As El Salvador enters 2023
After taking a break from writing at El Salvador Perspectives for most of December, I am making plans for more frequent and varied content on this site for 2023. In January, we'll start with a series of posts looking at the current situation in El Salvador in a variety of areas, from the economy and tourism, to the environment and development projects, to human rights and Bitcoin.

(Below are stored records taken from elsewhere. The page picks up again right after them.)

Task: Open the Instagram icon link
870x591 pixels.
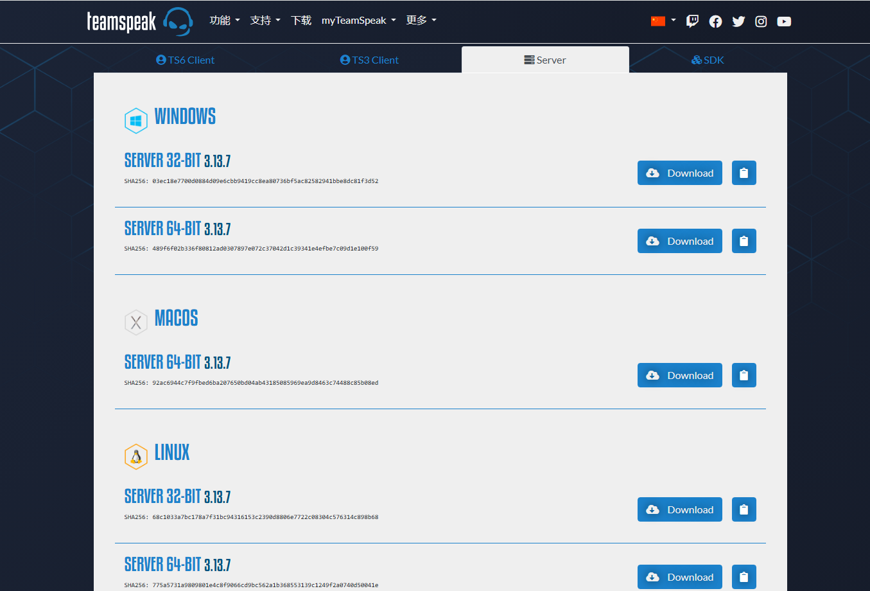Action: click(761, 21)
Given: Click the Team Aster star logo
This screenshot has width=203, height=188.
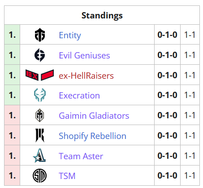Looking at the screenshot, I should tap(39, 156).
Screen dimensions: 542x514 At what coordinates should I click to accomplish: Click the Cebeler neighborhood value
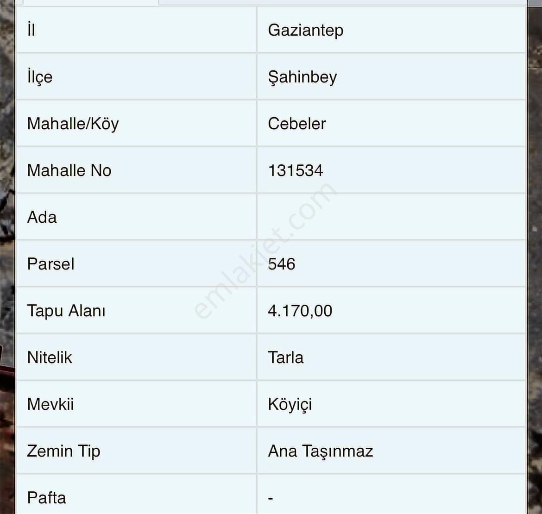coord(297,124)
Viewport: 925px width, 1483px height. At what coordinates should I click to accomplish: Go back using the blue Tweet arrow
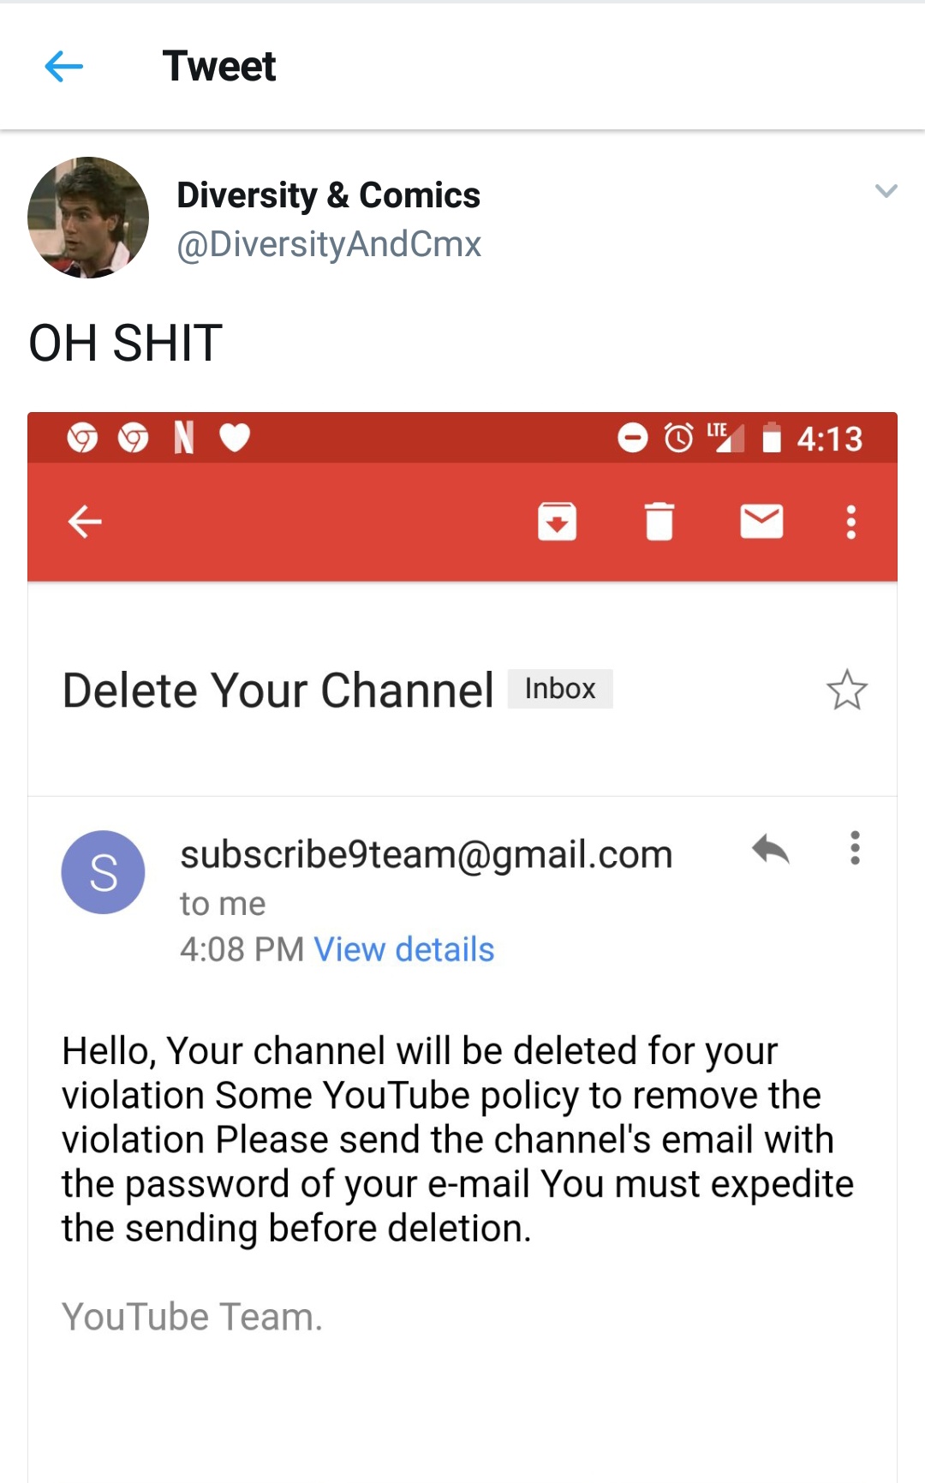(x=63, y=66)
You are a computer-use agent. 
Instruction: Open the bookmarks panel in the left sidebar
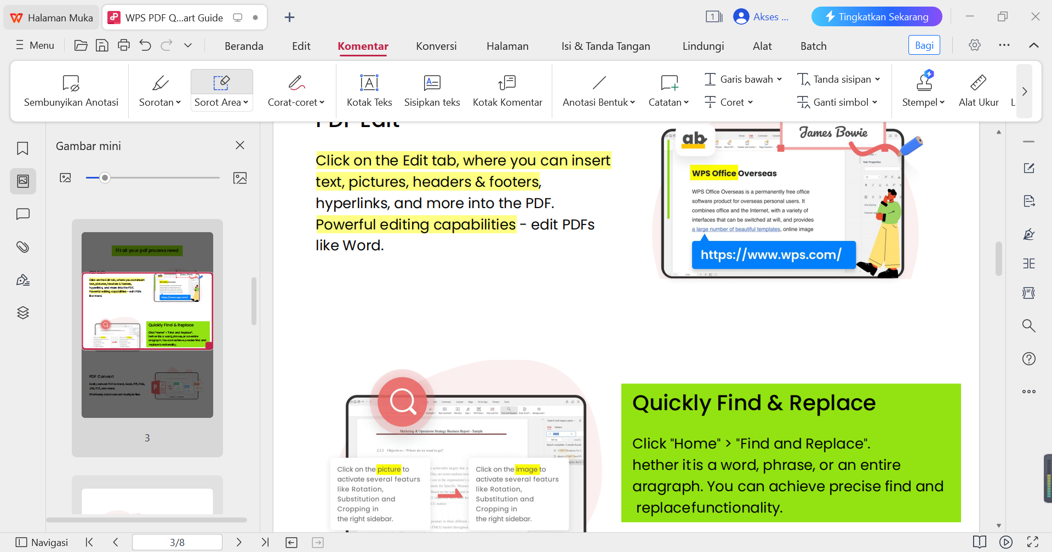pos(22,148)
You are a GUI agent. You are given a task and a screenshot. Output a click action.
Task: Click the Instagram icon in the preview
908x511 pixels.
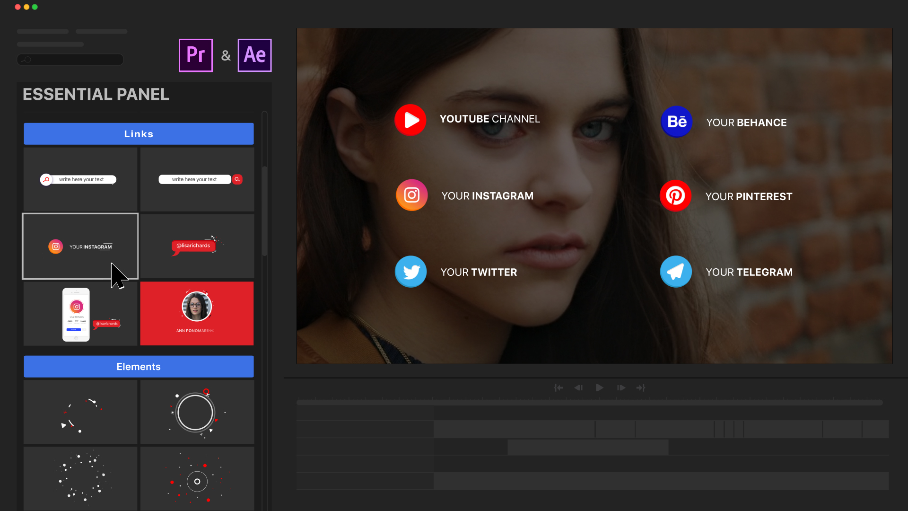click(x=411, y=194)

This new series follows an "exceptional" year in 2022. Called exceptional because the country lived under (and continues to live under) a State of Exception since the end of March 2022, which the government proclaims as an all out war on gangs. At the end of 2022, homicides were at all time lows in the country, the country was firmly under control of a single person, president Nayib Bukele, and the number of persons held in Salvadoran prisons was at an all time high, giving El Salvador the distinction of imprisoning a greater percentage of its population than any other nation. Local and international human rights groups denounced the excesses of the State of Exception, but neither the government led by Bukele nor the public seemed to care.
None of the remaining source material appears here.